Not wanting to let a little lack of light deter my RAW rides I geared up this morning to head out anyway.  I decided to hit White Memorial on the way home, since I was alone anyway.  The purpose of this ride was to simply log some miles.  I'm not at the point where I want to try anything remotely technical in the dark, by myself.  I was successful in my mission; logging around 12.7 miles in just under 2 hours.

I'm really enjoying having the headlight so that I have the option to ride even with it getting dark so early. 

Here's the track, not really a whole lot that hasn't been covered by previous tracks.
http://crankfire.com/trails/data.php?dataid=514


----------



## severine (Nov 4, 2008)

Nice! Glad you had a chance to get out tonight!


----------



## Johnskiismore (Nov 4, 2008)

I like the report data, that is pretty cool!


----------



## Greg (Nov 5, 2008)

Nice job with the night pedaling.


----------



## powhunter (Nov 5, 2008)

Nice Brian!!!   Did you encounter any wild creatures??

steve


----------



## bvibert (Nov 5, 2008)

powhunter said:


> Nice Brian!!!   Did you encounter any wild creatures??
> 
> steve



No, but I'm not sure I would have seen them if there were.  I did hear the occasional rustling in the woods when I stopped though.  I was surprised to come across two other riders though.


----------



## o3jeff (Nov 5, 2008)

Post your next night ride and route in the Trip and Event forum so I can jump out of the bushes as you go by:-D


----------



## bvibert (Nov 5, 2008)

o3jeff said:


> Post your next night ride and route in the Trip and Event forum so I can jump out of the bushes as you go by:-D



Yeah, I'll get right on that. :roll:


----------



## severine (Nov 6, 2008)

o3jeff said:


> Post your next night ride and route in the Trip and Event forum so I can jump out of the bushes as you go by:-D


:lol: That would be pretty funny!
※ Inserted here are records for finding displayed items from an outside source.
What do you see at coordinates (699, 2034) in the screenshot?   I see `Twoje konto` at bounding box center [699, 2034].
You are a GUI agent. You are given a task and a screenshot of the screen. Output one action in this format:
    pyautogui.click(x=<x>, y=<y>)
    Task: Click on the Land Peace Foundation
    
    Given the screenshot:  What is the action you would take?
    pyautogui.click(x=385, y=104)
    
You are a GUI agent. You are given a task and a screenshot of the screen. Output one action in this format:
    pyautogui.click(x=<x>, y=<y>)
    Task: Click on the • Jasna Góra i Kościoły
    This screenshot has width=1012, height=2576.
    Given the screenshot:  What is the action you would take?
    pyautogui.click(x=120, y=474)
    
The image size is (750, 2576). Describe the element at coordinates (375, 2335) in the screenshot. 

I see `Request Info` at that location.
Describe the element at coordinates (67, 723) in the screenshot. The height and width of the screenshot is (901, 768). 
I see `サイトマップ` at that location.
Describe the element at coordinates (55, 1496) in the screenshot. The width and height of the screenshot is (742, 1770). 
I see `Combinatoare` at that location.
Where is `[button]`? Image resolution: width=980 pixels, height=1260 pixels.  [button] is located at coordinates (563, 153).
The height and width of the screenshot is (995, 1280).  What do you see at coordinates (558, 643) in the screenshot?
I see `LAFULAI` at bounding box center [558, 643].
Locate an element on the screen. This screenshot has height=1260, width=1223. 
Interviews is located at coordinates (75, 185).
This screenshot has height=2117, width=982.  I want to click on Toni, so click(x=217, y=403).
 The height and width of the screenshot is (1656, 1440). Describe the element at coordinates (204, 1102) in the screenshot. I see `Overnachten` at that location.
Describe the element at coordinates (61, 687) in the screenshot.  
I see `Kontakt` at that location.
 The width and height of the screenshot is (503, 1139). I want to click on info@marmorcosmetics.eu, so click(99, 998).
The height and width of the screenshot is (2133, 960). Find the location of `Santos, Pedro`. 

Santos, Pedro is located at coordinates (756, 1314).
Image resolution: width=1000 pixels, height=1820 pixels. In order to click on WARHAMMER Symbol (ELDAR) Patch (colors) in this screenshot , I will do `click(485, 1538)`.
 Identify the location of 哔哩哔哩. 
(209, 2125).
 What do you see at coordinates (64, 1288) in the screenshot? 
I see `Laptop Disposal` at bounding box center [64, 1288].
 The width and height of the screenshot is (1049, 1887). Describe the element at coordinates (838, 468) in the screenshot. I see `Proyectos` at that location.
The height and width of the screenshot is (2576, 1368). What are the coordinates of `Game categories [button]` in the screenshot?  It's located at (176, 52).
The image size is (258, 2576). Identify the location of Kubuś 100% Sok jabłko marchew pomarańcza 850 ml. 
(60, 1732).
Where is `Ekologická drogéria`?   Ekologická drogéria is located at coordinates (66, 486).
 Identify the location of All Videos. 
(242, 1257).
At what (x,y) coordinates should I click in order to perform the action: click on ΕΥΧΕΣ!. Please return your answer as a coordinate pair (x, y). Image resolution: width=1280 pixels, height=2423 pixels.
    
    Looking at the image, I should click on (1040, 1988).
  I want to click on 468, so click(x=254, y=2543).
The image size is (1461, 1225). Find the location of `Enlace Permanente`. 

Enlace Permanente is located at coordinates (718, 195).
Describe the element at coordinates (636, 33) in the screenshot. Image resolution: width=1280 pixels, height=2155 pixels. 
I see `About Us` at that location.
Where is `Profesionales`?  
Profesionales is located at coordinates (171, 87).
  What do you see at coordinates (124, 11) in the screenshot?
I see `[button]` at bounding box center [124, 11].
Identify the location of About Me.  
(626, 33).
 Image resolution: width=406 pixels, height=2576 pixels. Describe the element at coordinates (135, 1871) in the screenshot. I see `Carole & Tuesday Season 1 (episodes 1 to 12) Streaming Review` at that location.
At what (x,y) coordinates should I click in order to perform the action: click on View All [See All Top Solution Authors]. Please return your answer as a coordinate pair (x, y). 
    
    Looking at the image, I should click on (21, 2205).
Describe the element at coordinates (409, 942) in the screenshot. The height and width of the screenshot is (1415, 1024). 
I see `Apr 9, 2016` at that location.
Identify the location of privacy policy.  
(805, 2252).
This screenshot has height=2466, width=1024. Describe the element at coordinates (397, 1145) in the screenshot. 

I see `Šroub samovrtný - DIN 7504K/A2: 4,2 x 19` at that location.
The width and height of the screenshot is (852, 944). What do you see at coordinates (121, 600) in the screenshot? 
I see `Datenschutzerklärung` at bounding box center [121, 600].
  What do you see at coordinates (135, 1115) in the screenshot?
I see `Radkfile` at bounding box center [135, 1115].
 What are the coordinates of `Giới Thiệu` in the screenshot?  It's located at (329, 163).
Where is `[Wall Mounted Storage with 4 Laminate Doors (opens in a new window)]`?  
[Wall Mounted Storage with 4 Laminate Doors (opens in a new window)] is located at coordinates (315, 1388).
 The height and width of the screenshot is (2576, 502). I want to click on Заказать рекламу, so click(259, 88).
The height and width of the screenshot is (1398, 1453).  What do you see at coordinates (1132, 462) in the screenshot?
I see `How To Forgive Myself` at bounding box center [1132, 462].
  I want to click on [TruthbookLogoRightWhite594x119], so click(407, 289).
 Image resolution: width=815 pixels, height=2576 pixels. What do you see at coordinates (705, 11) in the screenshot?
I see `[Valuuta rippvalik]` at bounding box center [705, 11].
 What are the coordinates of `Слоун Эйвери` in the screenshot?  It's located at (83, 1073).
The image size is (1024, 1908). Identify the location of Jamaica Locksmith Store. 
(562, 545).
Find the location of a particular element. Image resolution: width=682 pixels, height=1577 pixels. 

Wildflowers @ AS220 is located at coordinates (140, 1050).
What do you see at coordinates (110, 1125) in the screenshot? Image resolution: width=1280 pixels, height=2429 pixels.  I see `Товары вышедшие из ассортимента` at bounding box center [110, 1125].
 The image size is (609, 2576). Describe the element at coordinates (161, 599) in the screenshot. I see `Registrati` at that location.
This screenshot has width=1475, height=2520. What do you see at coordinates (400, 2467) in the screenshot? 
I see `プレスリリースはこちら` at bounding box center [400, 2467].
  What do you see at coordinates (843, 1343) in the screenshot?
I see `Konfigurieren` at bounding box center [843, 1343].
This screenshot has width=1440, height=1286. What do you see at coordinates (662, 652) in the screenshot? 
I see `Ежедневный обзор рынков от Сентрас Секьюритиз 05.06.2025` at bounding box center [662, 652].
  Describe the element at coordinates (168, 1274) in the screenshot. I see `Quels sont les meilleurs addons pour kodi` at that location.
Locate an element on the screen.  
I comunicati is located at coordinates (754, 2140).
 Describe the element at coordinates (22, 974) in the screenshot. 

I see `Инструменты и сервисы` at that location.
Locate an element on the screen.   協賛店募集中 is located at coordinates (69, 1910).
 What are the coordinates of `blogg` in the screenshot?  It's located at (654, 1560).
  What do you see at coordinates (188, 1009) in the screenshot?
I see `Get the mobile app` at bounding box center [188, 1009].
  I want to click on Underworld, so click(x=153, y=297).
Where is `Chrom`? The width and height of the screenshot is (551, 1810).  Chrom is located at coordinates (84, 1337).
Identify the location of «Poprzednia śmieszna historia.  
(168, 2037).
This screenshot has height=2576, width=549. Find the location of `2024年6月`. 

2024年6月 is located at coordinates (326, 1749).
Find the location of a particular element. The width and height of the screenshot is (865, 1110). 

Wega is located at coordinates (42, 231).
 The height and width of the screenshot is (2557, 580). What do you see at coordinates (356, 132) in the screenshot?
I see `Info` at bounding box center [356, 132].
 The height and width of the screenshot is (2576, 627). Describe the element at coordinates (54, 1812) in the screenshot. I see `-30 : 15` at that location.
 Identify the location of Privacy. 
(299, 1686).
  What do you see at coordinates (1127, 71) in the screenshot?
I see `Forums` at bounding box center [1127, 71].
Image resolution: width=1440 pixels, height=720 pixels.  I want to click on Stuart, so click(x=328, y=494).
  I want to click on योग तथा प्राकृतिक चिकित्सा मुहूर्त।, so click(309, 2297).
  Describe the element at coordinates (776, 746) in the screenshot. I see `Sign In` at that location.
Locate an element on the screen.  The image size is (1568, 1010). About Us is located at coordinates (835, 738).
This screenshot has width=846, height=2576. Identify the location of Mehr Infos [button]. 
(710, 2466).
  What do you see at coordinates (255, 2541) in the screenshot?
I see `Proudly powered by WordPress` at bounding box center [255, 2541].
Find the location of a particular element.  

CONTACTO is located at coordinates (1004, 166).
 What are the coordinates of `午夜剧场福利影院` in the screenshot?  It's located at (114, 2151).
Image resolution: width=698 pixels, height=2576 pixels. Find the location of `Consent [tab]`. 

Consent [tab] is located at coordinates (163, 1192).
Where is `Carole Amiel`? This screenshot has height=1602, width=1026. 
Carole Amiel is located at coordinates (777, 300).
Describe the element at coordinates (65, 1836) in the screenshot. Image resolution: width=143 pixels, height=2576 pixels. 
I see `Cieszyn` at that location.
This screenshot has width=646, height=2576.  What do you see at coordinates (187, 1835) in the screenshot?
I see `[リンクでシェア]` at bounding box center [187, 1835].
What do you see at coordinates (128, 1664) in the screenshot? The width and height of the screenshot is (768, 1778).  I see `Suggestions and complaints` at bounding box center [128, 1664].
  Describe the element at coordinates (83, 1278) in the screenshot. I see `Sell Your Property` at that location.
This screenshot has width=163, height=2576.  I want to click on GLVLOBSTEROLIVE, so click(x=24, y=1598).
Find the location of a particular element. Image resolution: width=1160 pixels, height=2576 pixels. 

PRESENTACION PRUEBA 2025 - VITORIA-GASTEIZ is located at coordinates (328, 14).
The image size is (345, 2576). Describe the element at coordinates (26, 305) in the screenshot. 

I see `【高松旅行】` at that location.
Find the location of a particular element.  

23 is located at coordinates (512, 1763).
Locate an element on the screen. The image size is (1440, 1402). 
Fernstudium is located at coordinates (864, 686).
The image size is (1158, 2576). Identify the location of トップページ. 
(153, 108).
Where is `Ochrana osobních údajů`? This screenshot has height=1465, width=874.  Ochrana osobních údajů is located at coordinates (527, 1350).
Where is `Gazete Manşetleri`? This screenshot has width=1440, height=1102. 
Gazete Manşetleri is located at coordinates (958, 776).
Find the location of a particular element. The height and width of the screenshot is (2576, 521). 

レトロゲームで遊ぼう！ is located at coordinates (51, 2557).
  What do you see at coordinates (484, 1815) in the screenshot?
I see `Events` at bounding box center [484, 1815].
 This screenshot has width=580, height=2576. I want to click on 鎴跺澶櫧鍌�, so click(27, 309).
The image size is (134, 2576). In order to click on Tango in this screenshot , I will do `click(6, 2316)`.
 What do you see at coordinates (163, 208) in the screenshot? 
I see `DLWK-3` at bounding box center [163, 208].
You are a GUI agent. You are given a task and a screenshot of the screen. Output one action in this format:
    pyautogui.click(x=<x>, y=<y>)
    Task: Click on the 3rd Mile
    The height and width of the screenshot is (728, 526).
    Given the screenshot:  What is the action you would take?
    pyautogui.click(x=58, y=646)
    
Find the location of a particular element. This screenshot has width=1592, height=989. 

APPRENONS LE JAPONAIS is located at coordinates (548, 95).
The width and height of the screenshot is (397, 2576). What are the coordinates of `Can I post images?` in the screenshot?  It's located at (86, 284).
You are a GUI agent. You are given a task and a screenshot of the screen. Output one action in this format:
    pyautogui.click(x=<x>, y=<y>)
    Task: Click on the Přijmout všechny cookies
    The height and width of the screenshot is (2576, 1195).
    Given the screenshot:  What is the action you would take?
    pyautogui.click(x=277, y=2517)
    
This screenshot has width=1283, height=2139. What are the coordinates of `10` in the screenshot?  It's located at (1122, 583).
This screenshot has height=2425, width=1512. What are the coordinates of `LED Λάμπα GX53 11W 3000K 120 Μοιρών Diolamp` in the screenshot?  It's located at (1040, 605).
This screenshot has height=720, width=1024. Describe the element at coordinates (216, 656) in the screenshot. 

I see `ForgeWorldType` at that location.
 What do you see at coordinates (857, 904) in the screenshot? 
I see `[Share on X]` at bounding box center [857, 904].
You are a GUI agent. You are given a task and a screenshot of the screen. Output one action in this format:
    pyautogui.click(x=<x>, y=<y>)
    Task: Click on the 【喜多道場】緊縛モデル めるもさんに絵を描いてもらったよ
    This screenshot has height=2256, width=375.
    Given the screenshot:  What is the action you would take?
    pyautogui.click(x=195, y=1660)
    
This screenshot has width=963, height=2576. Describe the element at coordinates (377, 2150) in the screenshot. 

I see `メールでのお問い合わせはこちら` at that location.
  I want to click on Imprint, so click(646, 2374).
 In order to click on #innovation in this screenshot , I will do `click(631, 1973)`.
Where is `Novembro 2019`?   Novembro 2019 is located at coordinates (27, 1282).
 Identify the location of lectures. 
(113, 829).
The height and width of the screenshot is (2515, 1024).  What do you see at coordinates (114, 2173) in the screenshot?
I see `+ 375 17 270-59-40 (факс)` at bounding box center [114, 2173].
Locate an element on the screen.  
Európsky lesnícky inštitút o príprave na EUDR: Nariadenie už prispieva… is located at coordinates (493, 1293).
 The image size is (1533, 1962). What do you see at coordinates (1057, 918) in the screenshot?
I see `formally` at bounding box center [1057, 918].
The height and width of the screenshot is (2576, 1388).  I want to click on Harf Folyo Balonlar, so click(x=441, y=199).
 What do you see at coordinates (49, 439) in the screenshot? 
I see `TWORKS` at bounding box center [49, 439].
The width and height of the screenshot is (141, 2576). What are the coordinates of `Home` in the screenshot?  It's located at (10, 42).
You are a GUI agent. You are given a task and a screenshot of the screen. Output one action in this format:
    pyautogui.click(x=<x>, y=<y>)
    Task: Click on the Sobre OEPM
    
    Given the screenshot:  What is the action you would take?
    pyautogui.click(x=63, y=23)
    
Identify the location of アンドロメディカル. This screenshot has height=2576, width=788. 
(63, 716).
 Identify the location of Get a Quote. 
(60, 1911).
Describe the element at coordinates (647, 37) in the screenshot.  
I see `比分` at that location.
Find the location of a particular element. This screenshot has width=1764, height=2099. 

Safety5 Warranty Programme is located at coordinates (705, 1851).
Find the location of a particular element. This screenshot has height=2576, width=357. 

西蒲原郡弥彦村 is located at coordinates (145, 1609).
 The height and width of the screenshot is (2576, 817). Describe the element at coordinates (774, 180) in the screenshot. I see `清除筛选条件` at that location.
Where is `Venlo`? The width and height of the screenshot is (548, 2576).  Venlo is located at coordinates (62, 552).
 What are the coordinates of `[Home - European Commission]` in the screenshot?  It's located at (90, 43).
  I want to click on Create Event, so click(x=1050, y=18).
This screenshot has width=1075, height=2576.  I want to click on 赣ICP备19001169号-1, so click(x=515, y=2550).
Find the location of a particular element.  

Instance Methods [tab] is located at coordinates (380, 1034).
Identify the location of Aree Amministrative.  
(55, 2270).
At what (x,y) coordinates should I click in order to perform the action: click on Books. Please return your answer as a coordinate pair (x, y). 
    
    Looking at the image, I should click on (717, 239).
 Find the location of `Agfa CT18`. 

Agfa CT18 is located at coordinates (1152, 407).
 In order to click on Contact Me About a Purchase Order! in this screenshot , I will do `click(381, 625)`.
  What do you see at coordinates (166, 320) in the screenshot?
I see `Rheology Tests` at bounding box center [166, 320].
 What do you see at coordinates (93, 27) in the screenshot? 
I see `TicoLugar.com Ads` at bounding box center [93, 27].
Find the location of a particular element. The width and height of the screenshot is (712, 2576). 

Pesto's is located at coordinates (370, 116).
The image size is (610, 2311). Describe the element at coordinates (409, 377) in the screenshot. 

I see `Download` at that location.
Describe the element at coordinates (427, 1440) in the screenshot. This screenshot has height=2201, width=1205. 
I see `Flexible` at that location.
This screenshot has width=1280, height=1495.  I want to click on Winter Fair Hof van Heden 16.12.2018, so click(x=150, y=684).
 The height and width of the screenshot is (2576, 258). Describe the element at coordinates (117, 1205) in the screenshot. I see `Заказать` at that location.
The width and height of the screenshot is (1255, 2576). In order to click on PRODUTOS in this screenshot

Don't get eaten by a bear while you're waiting!


----------



## 2knees (Nov 6, 2008)

12.7 miles at night by yourself!!!! 

that's dedication.


----------



## bvibert (Nov 6, 2008)

2knees said:


> 12.7 miles at night by yourself!!!!
> 
> that's dedication.



I was surprised when it ended up being that many miles.  I was almost going to make it longer too... 

For those that don't know; it's all easy miles over there for the most part.  There's some good climbs, but it's all fire roads.


----------